OPINION
BAILEY, Judge.Case Summary
In this interlocutory appeal, Appellant, Defendant Cripe, Inc. d/b/a D.C. Garage Doors ("Cripe") appeals the trial court's denial of its motion to dismiss the complaint filed by James L. Clark ("Clark") for retaliatory discharge. We reverse and remand.
Issue
Cripe raises one issue, which we restate as whether the trial court erred by denying its motion to dismiss because Clark voluntarily terminated his employment *732with Cripe and, as a consequence, has failed to state a claim for retaliatory discharge upon which relief may be granted.
Facts and Procedural History
The relevant facts, as set forth in the complaint at issue, follow.. On or about January 29, 2002, Cripe hired Clark as an installer and service technician of garage doors. From the date of his hire, Clark-an at-will employee 1-was supervised by Dennis Cripe ("Dennis") and Jim Brown ("Brown"). A few months after Clark began his employment with Cripe,2 Dennis assigned him to drive a Chevrolet van. This van lacked operating turn signals, at least one brake light, operating warning-hazard lights, and an interior center rear-view mirror. The van also had severely worn tires and brakes and "loose exterior rear-view mirrors." Appellant's App. at 5. Clark informed Dennis and Brown of the defective condition of the Chevrolet van and was assured that necessary repairs would be made. Except for an attempted repair of the front brakes, however, no such repairs were completed. At some point, one of Clark's co-workers, who is neither skilled nor certified to make brake repairs, attempted to repair the van.

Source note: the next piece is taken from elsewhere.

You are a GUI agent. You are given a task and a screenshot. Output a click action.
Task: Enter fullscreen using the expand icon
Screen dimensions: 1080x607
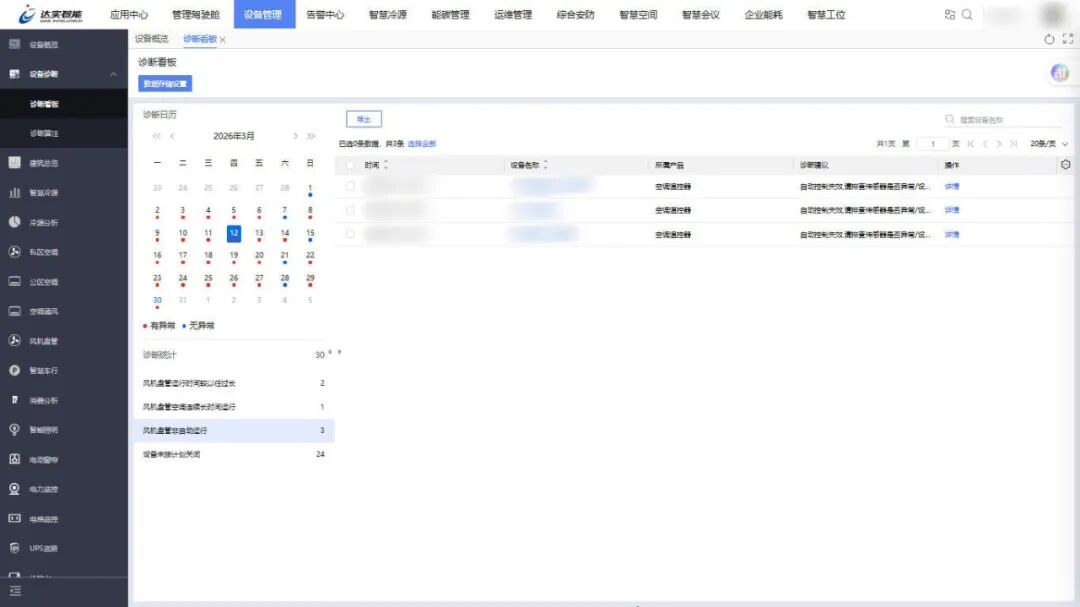click(x=1067, y=39)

In June of 2008, Brown directed Clark to drive the Chevrolet van to the Cripe facility located in Knox, Indiana. Upon his arrival at the Knox facility, Clark was instructed to load the van with materials, the bulk of which exceeded the loading capacity of the vehicle Accordingly, Clark was required to drive a "F350 diesel duel-wheeled pick-up truck," with a trailer attached. Id. at 6. From a previous experience with this truck, Clark knew that its brakes had been defective. When Clark inquired about the present condition of the brakes, he was directed to drive the truck irrespective of whether the brakes had been repaired. In addition, the trailer that Clark was required to haul behind the truck had a flat tire, no operating harness for turn signals or brake lights, and a license plate that belonged to another vehicle. Before he departed from the Knox facility, Dennis advised Clark to "just be careful and don't drive fast." Id.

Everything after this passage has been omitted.